## WRITTEN EXERCISE
Transcribe the entries word for word, starting at the line that contains "The height and width of the screenshot is (629, 967)." and continuing through the end of the entries, including both of those lines.

[Start RECORDS FOR THIS EXERCISE]

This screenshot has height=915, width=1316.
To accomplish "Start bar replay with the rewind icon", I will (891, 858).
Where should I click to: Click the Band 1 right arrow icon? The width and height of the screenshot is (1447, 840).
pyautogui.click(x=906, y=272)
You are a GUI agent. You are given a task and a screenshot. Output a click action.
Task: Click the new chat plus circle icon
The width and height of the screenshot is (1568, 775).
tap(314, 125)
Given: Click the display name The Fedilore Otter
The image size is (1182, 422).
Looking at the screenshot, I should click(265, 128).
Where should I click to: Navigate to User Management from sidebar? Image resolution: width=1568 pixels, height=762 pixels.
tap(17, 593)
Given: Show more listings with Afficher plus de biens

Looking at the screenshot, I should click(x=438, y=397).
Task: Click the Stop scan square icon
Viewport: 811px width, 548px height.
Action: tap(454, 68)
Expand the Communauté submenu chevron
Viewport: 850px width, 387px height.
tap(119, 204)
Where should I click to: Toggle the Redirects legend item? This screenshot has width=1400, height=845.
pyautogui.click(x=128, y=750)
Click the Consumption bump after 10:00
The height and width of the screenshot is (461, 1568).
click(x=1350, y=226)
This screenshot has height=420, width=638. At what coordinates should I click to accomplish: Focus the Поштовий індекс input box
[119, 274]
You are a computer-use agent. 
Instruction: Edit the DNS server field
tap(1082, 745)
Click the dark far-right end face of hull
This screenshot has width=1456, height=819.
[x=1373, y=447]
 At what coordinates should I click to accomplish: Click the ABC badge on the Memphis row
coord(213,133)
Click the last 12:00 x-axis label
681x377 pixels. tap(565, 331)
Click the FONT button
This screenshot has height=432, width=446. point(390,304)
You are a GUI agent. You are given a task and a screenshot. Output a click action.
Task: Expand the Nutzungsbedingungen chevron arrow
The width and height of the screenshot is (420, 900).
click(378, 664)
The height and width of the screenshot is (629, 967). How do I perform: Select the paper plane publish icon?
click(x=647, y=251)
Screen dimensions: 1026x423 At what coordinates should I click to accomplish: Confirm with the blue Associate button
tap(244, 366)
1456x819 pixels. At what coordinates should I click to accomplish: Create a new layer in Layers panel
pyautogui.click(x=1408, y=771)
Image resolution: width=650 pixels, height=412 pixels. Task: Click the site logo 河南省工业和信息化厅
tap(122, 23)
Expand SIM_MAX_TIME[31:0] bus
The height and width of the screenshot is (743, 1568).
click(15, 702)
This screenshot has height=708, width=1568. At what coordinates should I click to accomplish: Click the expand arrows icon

[End RECORDS FOR THIS EXERCISE]

## REPLY TO THE EXERCISE
The height and width of the screenshot is (629, 967). How do I perform: Select the paper plane publish icon?
click(x=647, y=251)
Screen dimensions: 1026x423 At what coordinates should I click to accomplish: Confirm with the blue Associate button
tap(244, 366)
1456x819 pixels. At what coordinates should I click to accomplish: Create a new layer in Layers panel
pyautogui.click(x=1408, y=771)
Image resolution: width=650 pixels, height=412 pixels. Task: Click the site logo 河南省工业和信息化厅
tap(122, 23)
Expand SIM_MAX_TIME[31:0] bus
The height and width of the screenshot is (743, 1568).
click(15, 702)
This screenshot has height=708, width=1568. At what coordinates should I click to accomplish: Click the expand arrows icon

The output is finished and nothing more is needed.